In addition, HEPr showed good activity against ABTS and FRAP too (16116.03 ± 0.038 µmol TE/100 g and 4836.14 ± 0.072 mg FeSO4/100 g, respectively). It was not able to be contrasted with similar tests in the same plant genus due to a lack of publications. However, our results are higher than those presented by Khan et al. [42] for another species with high antioxidant capacity such as purple grapes (ABTS: 910 ± 0.2 µmol TE/100 g, FRAP: 2660 ± 0.9 mg FeSO4/100 g) and strawberries (ABTS: 1150 ± 0.4 µmol TE/100 g, FRAP: 249 ± 0.7 mg FeSO4/100 g).

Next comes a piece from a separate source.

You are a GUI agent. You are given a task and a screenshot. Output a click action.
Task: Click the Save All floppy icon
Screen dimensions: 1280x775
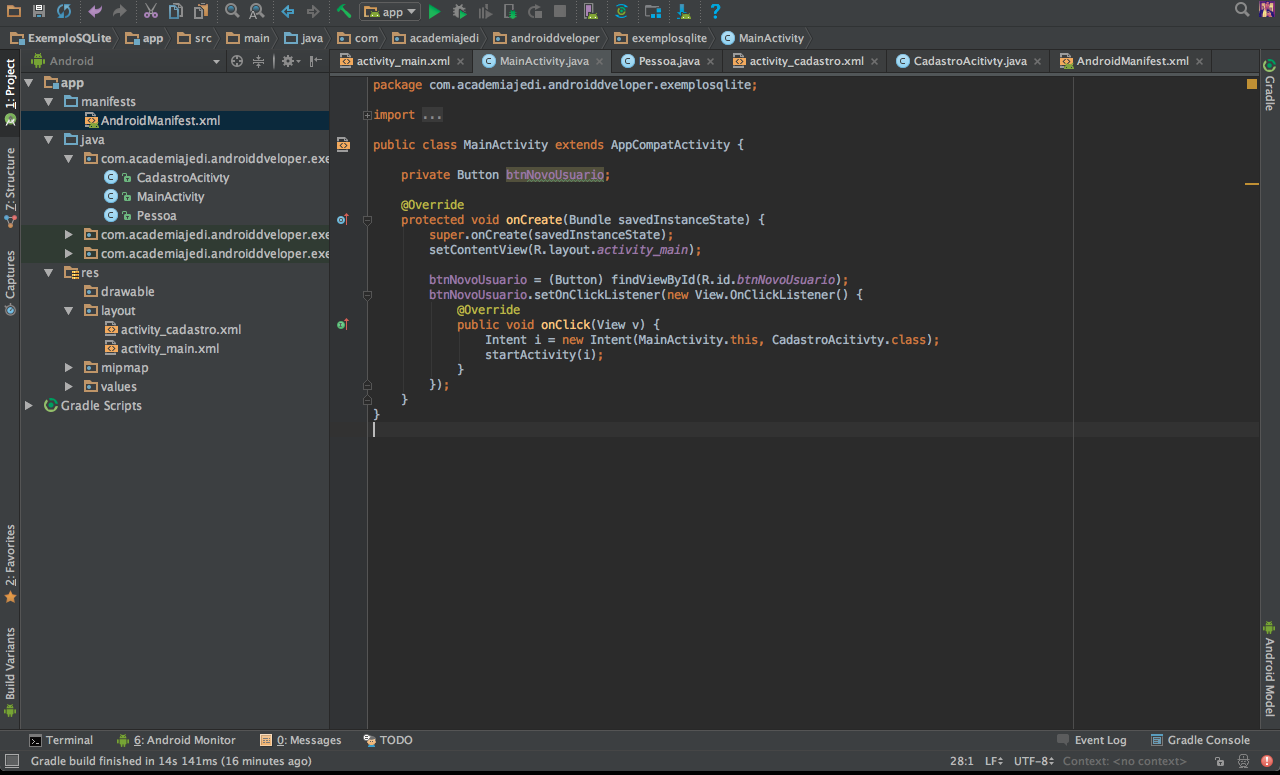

In some plant species, the phenolic compounds present may be responsible for their antioxidant activity, due to the number of hydroxyl groups that act as free radical scavengers [43]. HEPr has a phenolic compound content similar to that reported by Kato da Silva et al. [44] for an ethanolic extract of the same plant (139.93 and 162.29 mgGAE/g, respectively). However, it was higher than the total phenol content in fresh leaves of wild and cultivated P. ruderale (3.91 ± 1.41 and 3.162 ± 0.28 mgGAE/g, respectively). The differences in the antioxidant activity and phenolic compounds content in P. ruderale aerial parts may be due to the growing conditions and edaphoclimatic characteristics of the respective geographical areas [20]. For instance, Fukalova et al. [20] obtained P. ruderale from the Valencian coast in Spain; while Kato da Silva et al. [44] obtained it from Campo Grande, MS, Brazil, and we obtained it from Hidalgo, México. In addition, the HEPr phenol content is higher than obtained for a crude extract of Porophyllum tagetoides leaves (8.54 ± 0.14 mgGAE/g) [45], and for different grape varieties (54.23 ± 0.04–58.48 ± 0.09 GAE/g) [44] (4764 ± 39–11525 ± 886 mg GA/100 g) [46,47].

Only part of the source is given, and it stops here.